D. À teneur du jugement entrepris, A______ indique que ses parents sont décédés et que son frère vit en Italie. Il a arrêté son école obligatoire après trois ans et a effectué des stages de mécanique et de menuiserie, obtenant des diplômes. Il a quitté l'Algérie à l'âge de 13 ans. Il est célibataire, marié religieusement à une femme d'origine suisse, et père d'un enfant né à la fin de l'année 2022. Sa femme subvient à ses besoins et il perçoit des revenus de CHF 1'500.- environ par mois, grâce à de petits emplois, comme des déménagements.
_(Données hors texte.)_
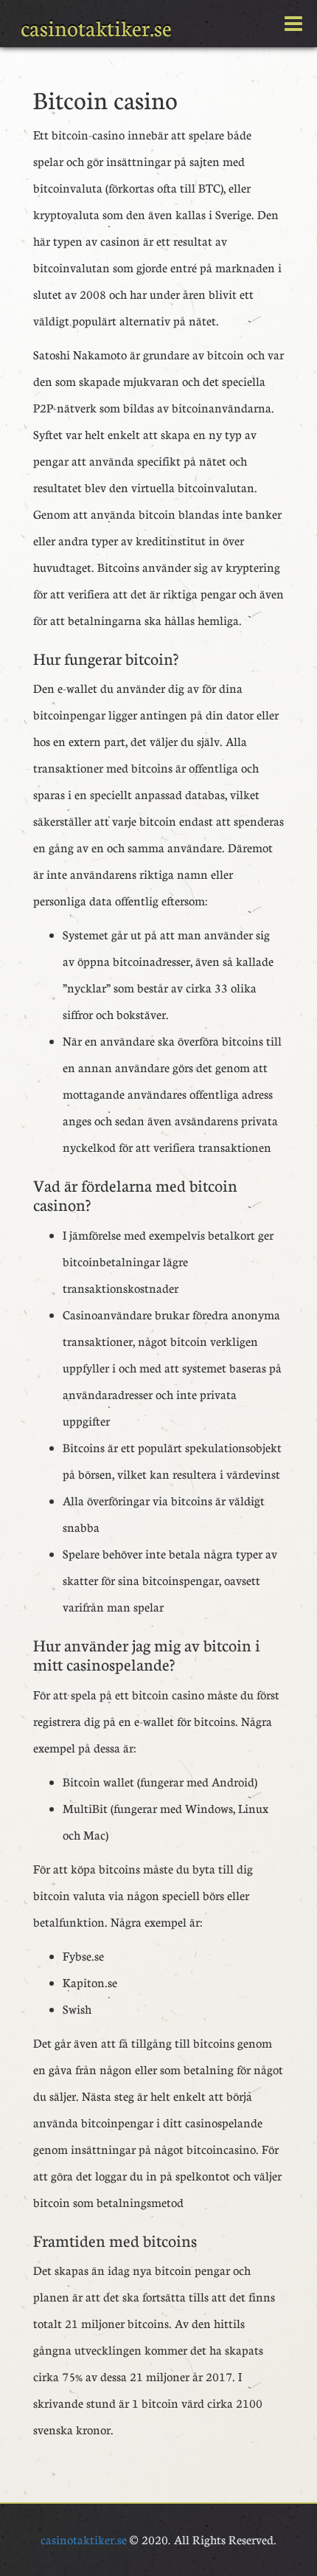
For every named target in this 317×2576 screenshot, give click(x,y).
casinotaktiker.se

Selon l'extrait de casier judiciaire (état au 5 décembre 2023), A______ a été condamné en Suisse :

- le 30 septembre 2011 par la CPAR à une peine privative de liberté de 15 mois, pour lésions corporelles simples avec moyen dangereux ;

- le 9 décembre 2011 par le TP à une peine privative de liberté de deux mois, pour séjour illégal ;

- le 10 février 2014 par la CPAR à une peine privative de liberté de trois ans pour tentative de brigandage en bande ;

- le 30 septembre 2016 par la CPAR à une peine privative de liberté de quatre ans, une peine pécuniaire de 20 jours-amende à CHF 10.- le jour et à une amende de CHF 100.-, pour contravention à la LStup, séjour illégal, tentative de vol, opposition aux actes de l'autorité, dommages à la propriété, vol et lésions corporelles graves ;

- le 18 mai 2017 par la CPAR à une peine privative de liberté de 45 jours, pour rixe ;

- le 18 mars 2019 par le MP à une peine pécuniaire de 15 jours-amende, à CHF 10.- le jour, pour dommages à la propriété ;

- le 3 avril 2019 par la CPAR à une peine pécuniaire de 60 jours-amende, à CHF 10.- le jour, à une amende de CHF 100.- et à l'expulsion du territoire suisse pour une durée de cinq ans, pour contravention à la LStup et séjour illégal ;

- le 2 octobre 2020 par la CPAR à une peine privative de liberté de 10 mois et à l'expulsion du territoire suisse pour une durée de huit ans, pour tentative de vol, rupture de ban du 19 juin 2019 au 19 juillet 2019, tentatives de lésions corporelles simples, menaces et séjour illégal ;

- le 18 décembre 2020 par le TP à une peine privative de liberté de cinq mois, partiellement complémentaire au jugement du 2 octobre 2020, pour rupture de ban du 20 juillet au 14 août 2020 et vol ;

- le 11 janvier 2023 par le TP à une peine pécuniaire de 240 jours-amende, à CHF 10.- par jour, et à une amende de CHF 100.-, pour contravention à la LStup et rupture de ban, le 7 février 2022, du 9 février au 2 août 2022, du 4 août 2022 au 26 septembre 2022, du 23 octobre au 21 novembre 2022, du 28 septembre au 21 octobre 2022 ;

- le 11 juin 2023 par le MP à une peine pécuniaire de 180 jours amende à CHF 10.- le jour, pour rupture de ban du 11 mai 2023 au 10 juin 2023 ;

- le 14 juin 2023 par le MP à une peine pécuniaire de 180 jours-amende à CHF 10.- le jour ainsi qu'à une amende de CF 500.- pour appropriation illégitime, empêchement d'accomplir un acte officiel, rupture de ban le 12 juin 2023 et consommation de stupéfiants.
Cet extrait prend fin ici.